Designer-Spotlight

Ein Rundgang durch ein stilvolles Londoner Penthouse und das Haus der Designerin in Notting Hill

Brigitta Spinocchia Freund sitzt auf einem Sofa von India Mahdavi in dem Vorzeige-Penthouse, das sie für den Umbau des Londoner Centre Point-Bürohochhauses in Wohneinheiten entworfen hat. Oben: Im Empfangsraum ihres Stadthauses in Notting Hill schirmt ein Sonnenschutz von Jean Prouvé den Eingang ab. Die geschwungene Wandleuchte aus den 1950er Jahren von Jean Royère stammt von Tanguy Rolin, die weißen Sofas und Sessel von Galerie Glustin. Die flauschige braune Couch kommt von Campana Brothers (Foto: Julian Abrams). Alle Fotos von Kate Martin, sofern nicht anders angegeben.

Wird die Eingangstür des Hauses von Brigitta Spinocchia Freund im pittoresken Londoner Stadtteil Notting Hill geöffnet, fällt der Blick zunächst auf einen gewaltigen, silbernen Sonnenschutz. Für einen kurzen Moment versperrt er den Blick auf den riesigen Empfangsraum mit hohen Decken, der den gesamten Eingangsbereich einnimmt. 

Es ist eine kontraintuitive Designentscheidung, die das subtile und verführerische Ethos und die Ästhetik von Spinocchia Freund auf den Punkt bringt: Bei dem Sonnenschutz handelt es sich um einen Brise-soleil von Jean Prouvé aus dem Jahr 1964, entworfen für modulare Schulgebäude, die er in Kamerun gestaltete. Indem er zunächst die Sicht auf den Raum versperrt, schafft der Sonnenschutz auf elegante Weise Privatsphäre und intensiviert die Überraschung, die man angesichts des üppigen und unvorhersehbar gestalteten Raums hinter seinen Lamellen erlebt.

......

Aufgaben –
[A] Schreib den Text über Brigitta Spinocchia Freund von „Ein Rundgang durch“ bis „nicht anders angegeben.“ neu und setz dabei „Pierre Paulin“ an die Stelle von „India Mahdavi“.
[B] Aus welchem Jahr stammt laut dem Text über Brigitta Spinocchia Freund der Sonnenschutz von Jean Prouvé?
[C] Führ den Text über Brigitta Spinocchia Freund nach seinem letzten Satz weiter.

......

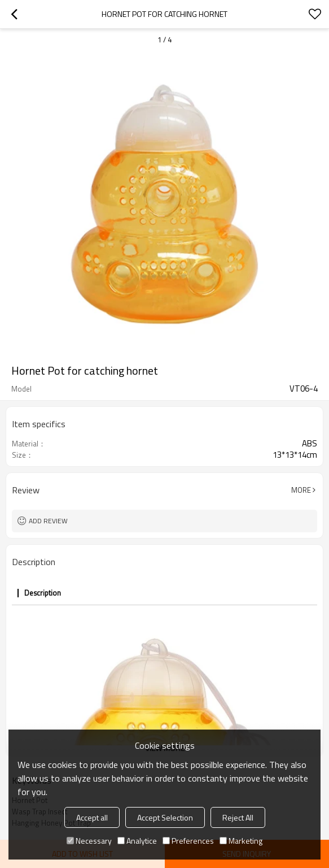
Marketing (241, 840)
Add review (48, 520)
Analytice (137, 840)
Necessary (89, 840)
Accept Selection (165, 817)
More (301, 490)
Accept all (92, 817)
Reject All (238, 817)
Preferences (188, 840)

......

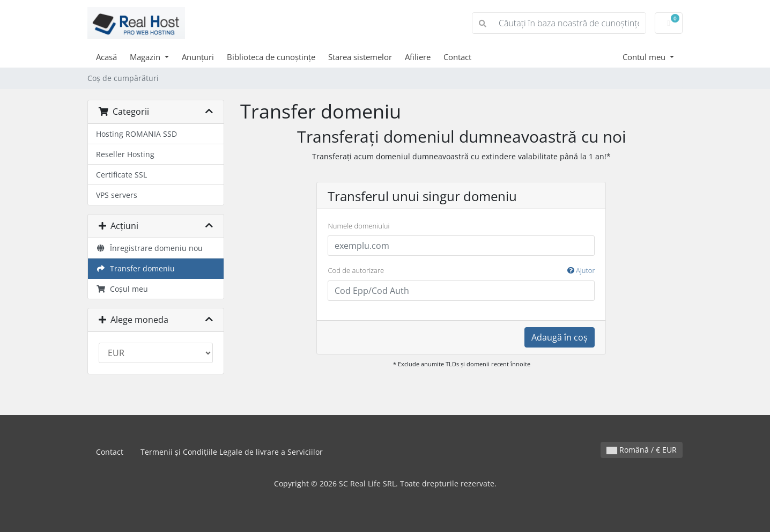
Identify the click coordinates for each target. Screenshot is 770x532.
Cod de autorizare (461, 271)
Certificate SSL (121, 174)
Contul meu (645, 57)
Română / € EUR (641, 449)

......

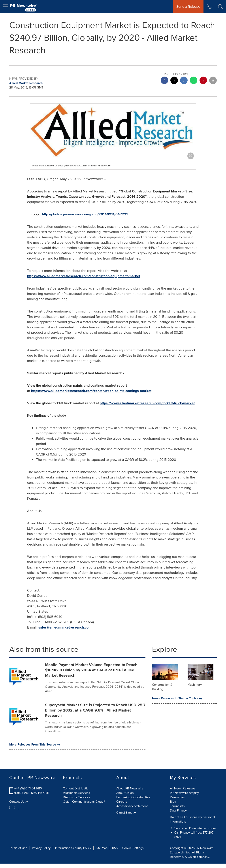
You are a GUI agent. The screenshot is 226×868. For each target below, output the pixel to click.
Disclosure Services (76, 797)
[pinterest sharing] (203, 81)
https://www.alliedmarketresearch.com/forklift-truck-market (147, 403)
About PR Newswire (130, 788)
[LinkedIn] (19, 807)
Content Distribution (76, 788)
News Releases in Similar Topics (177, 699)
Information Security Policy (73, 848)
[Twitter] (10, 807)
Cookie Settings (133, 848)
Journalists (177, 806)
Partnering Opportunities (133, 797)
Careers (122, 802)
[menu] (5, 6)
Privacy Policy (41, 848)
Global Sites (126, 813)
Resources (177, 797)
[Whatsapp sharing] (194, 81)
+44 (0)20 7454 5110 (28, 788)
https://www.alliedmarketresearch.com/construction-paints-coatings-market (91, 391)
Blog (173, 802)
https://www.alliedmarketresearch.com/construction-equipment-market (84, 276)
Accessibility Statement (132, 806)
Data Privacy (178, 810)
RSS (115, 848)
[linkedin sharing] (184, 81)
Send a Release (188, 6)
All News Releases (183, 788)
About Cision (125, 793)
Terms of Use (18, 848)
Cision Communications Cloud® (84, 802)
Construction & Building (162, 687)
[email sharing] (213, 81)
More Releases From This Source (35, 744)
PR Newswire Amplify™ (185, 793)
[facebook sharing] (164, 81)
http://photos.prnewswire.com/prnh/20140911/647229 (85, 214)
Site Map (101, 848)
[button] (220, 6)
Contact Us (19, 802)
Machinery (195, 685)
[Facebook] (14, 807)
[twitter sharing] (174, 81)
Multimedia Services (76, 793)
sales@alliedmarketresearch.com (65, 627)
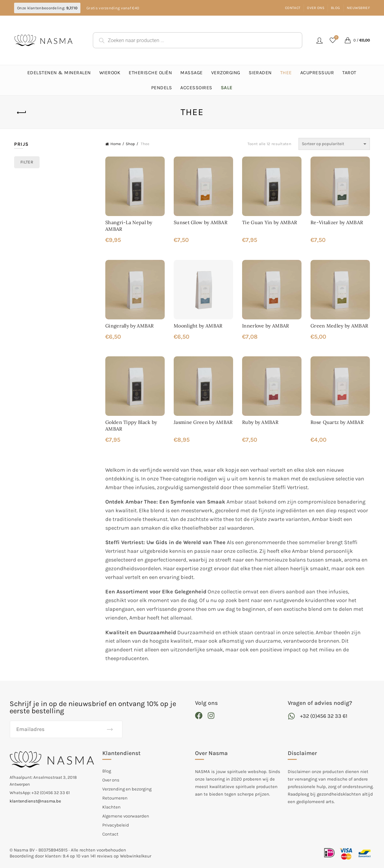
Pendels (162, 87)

......

Die Antworten –
[A]
Ein Rundgang durch ein stilvolles Londoner Penthouse und das Haus der Designerin in Notting Hill

Brigitta Spinocchia Freund sitzt auf einem Sofa von Pierre Paulin in dem Vorzeige-Penthouse, das sie für den Umbau des Londoner Centre Point-Bürohochhauses in Wohneinheiten entworfen hat. Oben: Im Empfangsraum ihres Stadthauses in Notting Hill schirmt ein Sonnenschutz von Jean Prouvé den Eingang ab. Die geschwungene Wandleuchte aus den 1950er Jahren von Jean Royère stammt von Tanguy Rolin, die weißen Sofas und Sessel von Galerie Glustin. Die flauschige braune Couch kommt von Campana Brothers (Foto: Julian Abrams). Alle Fotos von Kate Martin, sofern nicht anders angegeben.

[B] Aus dem Jahr 1964.

[C]
In diesem Raum platzierte Spinocchia Freund einzigartige Möbelstücke in sparsamer Anordnung, um damit eine maximale visuelle Wirkung zu erzielen und gleichzeitig bequeme Plätze zum Sitzen, Reden, Lesen oder Nachdenken zu bieten. 

„Man könnte sagen, wir haben einen Haute-Couture-Ansatz“, sagt Spinocchia Freund, die ihr Designbüro 2009 gründete, nachdem sie acht Jahre lang für den Londoner Luxusimmobilienentwickler Candy & Candy gearbeitet hatte. „Meine Stärke ist unter anderem die Zusammenstellung einer wirklich schönen Kollektion, die bequem und langlebig ist.“

Das Arrangement von Räumen, die Welt draußen mit nach drinnen zu bringen, die optimale Nutzung jedes Zentimeters, die Zusammenarbeit mit Künstler*innen – all dies sind charakteristische Elemente des Designbüros von Spinocchia Freund. Aktuelle Projekte der Innenarchitektin sind unter anderem ein Duplex-Penthouse im bekannten Londoner Centre Point-Hochhaus und ein Haus für einen bedeutenden Kunstsammler, ebenfalls im Zentrum Londons. Zudem gestaltet sie ein Wohngebäude in Monaco, ein Luxushotel auf der griechischen Insel Mykonos und Chalets im schicken französischen Alpen-Skiort Courchevel.

Spinocchia Freund dekorierte den Empfangsraum mit einem vergoldeten Kronleuchter von Oriel Harwood, einem Spiegel von Hubert Le Gall und einem Gemälde von William Turnbull. Sowohl der Couchtisch als auch der Teppich sind antik. Unter dem Turnbull steht ein Fornasetti-Schrank. Die Tänzer-Lampe auf dem Beistelltisch stammt von Atelier van Lieshout.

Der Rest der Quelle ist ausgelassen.